=== Work task ===
Scan the material for "target". Copy every line it appears in.

=== Data provided ===
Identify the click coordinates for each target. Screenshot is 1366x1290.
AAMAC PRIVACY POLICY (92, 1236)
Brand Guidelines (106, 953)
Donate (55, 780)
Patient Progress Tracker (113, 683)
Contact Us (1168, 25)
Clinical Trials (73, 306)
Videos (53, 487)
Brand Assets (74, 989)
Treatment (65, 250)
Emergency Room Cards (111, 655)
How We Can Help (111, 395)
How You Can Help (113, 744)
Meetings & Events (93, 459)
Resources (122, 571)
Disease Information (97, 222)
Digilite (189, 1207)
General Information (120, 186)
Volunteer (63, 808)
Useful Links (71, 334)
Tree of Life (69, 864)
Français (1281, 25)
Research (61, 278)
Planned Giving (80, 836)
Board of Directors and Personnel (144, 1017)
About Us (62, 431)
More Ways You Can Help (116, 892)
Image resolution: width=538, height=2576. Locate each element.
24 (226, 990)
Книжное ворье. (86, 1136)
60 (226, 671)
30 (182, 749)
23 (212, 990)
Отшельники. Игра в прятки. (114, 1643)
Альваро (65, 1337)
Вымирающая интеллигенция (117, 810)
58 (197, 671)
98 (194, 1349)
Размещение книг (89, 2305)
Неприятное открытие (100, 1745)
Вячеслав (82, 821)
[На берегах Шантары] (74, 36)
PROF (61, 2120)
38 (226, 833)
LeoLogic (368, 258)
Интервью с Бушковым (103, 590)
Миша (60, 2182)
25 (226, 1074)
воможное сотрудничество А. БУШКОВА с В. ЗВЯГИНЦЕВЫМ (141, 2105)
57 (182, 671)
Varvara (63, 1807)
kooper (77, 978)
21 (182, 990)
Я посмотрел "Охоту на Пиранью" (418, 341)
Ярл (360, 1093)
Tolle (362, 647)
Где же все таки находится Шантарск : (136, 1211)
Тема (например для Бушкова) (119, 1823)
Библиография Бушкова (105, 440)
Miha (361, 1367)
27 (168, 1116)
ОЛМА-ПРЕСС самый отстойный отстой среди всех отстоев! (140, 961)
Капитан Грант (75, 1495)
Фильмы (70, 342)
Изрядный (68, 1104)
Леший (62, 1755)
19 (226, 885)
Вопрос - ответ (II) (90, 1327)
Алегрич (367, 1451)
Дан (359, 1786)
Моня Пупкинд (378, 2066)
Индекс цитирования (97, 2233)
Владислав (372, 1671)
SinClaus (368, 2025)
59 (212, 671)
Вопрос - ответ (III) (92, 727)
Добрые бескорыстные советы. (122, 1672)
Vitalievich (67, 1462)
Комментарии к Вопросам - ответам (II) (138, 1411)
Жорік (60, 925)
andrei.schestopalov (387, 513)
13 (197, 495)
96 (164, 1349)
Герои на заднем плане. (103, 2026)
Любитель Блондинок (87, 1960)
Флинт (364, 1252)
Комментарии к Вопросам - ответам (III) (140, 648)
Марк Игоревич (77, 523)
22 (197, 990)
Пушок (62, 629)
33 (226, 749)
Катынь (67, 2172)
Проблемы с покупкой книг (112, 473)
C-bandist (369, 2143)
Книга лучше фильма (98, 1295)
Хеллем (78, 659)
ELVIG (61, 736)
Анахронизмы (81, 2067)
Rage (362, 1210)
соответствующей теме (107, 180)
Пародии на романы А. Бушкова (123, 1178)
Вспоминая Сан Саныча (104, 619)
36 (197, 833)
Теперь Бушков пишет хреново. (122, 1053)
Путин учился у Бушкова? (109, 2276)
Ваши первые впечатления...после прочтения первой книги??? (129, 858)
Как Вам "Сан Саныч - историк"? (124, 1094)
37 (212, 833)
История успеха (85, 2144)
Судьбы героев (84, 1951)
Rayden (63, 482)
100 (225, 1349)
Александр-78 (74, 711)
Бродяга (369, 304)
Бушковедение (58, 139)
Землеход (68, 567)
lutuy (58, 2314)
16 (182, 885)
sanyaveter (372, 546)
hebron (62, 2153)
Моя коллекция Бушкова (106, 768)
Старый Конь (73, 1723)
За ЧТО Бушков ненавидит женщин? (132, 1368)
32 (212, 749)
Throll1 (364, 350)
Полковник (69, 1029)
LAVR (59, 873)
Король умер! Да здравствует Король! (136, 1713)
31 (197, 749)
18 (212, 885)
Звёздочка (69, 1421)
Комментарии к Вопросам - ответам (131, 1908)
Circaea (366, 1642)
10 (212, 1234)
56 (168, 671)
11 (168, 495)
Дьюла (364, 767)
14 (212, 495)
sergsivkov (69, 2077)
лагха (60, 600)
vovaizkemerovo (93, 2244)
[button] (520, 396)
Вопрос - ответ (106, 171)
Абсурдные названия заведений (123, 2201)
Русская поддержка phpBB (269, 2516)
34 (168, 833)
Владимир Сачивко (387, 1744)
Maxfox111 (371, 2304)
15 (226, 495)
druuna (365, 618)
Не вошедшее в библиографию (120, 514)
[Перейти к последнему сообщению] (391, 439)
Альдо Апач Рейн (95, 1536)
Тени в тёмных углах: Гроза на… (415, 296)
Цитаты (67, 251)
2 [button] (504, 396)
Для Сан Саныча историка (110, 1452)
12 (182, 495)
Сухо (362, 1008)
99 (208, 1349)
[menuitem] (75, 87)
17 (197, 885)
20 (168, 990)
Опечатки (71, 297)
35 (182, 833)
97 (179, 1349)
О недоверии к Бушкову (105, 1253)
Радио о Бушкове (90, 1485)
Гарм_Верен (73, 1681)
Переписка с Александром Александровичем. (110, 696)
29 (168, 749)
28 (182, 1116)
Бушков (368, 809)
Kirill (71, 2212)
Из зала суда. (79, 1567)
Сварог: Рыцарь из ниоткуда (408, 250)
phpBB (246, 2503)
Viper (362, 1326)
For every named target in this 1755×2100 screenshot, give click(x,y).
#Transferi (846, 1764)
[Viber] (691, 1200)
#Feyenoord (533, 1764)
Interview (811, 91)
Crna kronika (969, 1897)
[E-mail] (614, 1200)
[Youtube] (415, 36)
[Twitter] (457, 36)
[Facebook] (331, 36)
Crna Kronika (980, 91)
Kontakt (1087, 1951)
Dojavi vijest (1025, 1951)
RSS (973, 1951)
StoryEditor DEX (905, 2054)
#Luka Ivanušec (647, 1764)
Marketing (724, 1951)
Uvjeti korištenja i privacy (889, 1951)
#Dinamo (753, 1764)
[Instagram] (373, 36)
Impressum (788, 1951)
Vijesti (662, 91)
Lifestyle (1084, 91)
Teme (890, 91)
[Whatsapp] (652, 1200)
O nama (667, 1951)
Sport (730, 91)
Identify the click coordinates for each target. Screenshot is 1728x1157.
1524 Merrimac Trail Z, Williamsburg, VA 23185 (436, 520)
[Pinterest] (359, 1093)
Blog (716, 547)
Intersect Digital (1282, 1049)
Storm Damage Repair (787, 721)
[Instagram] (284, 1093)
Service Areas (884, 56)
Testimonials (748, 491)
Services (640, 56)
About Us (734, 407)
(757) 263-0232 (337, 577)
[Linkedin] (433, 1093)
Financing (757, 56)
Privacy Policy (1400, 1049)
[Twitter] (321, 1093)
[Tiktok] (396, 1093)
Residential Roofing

=== Answer space ===
Identify the click coordinates for each target. Screenshot is 1366x1290.
For every named target in this 1755×2100 screenshot, give click(x,y).
Identify the click coordinates for each target. Screenshot is 1728x1157.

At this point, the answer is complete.